TASK INSTRUCTIONS — Line by line, copy the material below exactly.

RECORD EXCERPTS —
========

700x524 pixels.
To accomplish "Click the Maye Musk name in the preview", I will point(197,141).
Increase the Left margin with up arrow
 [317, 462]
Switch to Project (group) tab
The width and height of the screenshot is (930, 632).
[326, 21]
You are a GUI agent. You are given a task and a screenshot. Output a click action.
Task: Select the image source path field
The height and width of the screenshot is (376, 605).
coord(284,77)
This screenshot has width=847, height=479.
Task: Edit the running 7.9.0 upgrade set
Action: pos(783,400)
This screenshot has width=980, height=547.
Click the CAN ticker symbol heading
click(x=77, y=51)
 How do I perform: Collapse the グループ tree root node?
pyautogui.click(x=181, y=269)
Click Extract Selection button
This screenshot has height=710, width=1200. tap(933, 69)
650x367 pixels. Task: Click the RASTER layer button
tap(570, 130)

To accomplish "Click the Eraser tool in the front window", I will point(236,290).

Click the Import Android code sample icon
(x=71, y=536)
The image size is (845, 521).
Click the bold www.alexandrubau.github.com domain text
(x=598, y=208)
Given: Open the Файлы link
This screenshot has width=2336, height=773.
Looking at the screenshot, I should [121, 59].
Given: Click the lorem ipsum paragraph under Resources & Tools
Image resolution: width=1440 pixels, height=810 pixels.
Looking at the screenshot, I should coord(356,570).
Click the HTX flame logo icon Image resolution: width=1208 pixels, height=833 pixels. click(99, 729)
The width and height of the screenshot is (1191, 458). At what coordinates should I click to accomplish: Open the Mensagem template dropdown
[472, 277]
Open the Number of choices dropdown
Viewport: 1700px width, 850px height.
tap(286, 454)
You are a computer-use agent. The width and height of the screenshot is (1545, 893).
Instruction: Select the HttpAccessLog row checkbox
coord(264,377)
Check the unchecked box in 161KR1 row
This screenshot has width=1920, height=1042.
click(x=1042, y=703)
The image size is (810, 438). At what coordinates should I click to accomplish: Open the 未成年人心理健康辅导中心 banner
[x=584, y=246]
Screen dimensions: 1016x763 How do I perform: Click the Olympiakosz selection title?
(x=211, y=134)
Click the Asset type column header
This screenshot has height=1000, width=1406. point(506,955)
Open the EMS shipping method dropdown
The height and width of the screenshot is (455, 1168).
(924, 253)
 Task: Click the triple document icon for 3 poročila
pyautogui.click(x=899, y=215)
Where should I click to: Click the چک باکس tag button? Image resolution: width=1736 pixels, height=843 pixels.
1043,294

========

RESPONSE —
700x524 pixels.
To accomplish "Click the Maye Musk name in the preview", I will point(197,141).
Increase the Left margin with up arrow
 [317, 462]
Switch to Project (group) tab
The width and height of the screenshot is (930, 632).
[326, 21]
You are a GUI agent. You are given a task and a screenshot. Output a click action.
Task: Select the image source path field
The height and width of the screenshot is (376, 605).
coord(284,77)
This screenshot has width=847, height=479.
Task: Edit the running 7.9.0 upgrade set
Action: pos(783,400)
This screenshot has width=980, height=547.
Click the CAN ticker symbol heading
click(x=77, y=51)
 How do I perform: Collapse the グループ tree root node?
pyautogui.click(x=181, y=269)
Click Extract Selection button
This screenshot has height=710, width=1200. tap(933, 69)
650x367 pixels. Task: Click the RASTER layer button
tap(570, 130)

To accomplish "Click the Eraser tool in the front window", I will point(236,290).

Click the Import Android code sample icon
(x=71, y=536)
The image size is (845, 521).
Click the bold www.alexandrubau.github.com domain text
(x=598, y=208)
Given: Open the Файлы link
This screenshot has width=2336, height=773.
Looking at the screenshot, I should [121, 59].
Given: Click the lorem ipsum paragraph under Resources & Tools
Image resolution: width=1440 pixels, height=810 pixels.
Looking at the screenshot, I should coord(356,570).
Click the HTX flame logo icon Image resolution: width=1208 pixels, height=833 pixels. click(99, 729)
The width and height of the screenshot is (1191, 458). At what coordinates should I click to accomplish: Open the Mensagem template dropdown
[472, 277]
Open the Number of choices dropdown
Viewport: 1700px width, 850px height.
tap(286, 454)
You are a computer-use agent. The width and height of the screenshot is (1545, 893).
Instruction: Select the HttpAccessLog row checkbox
coord(264,377)
Check the unchecked box in 161KR1 row
This screenshot has width=1920, height=1042.
click(x=1042, y=703)
The image size is (810, 438). At what coordinates should I click to accomplish: Open the 未成年人心理健康辅导中心 banner
[x=584, y=246]
Screen dimensions: 1016x763 How do I perform: Click the Olympiakosz selection title?
(x=211, y=134)
Click the Asset type column header
This screenshot has height=1000, width=1406. point(506,955)
Open the EMS shipping method dropdown
The height and width of the screenshot is (455, 1168).
(924, 253)
 Task: Click the triple document icon for 3 poročila
pyautogui.click(x=899, y=215)
Where should I click to: Click the چک باکس tag button? Image resolution: width=1736 pixels, height=843 pixels.
1043,294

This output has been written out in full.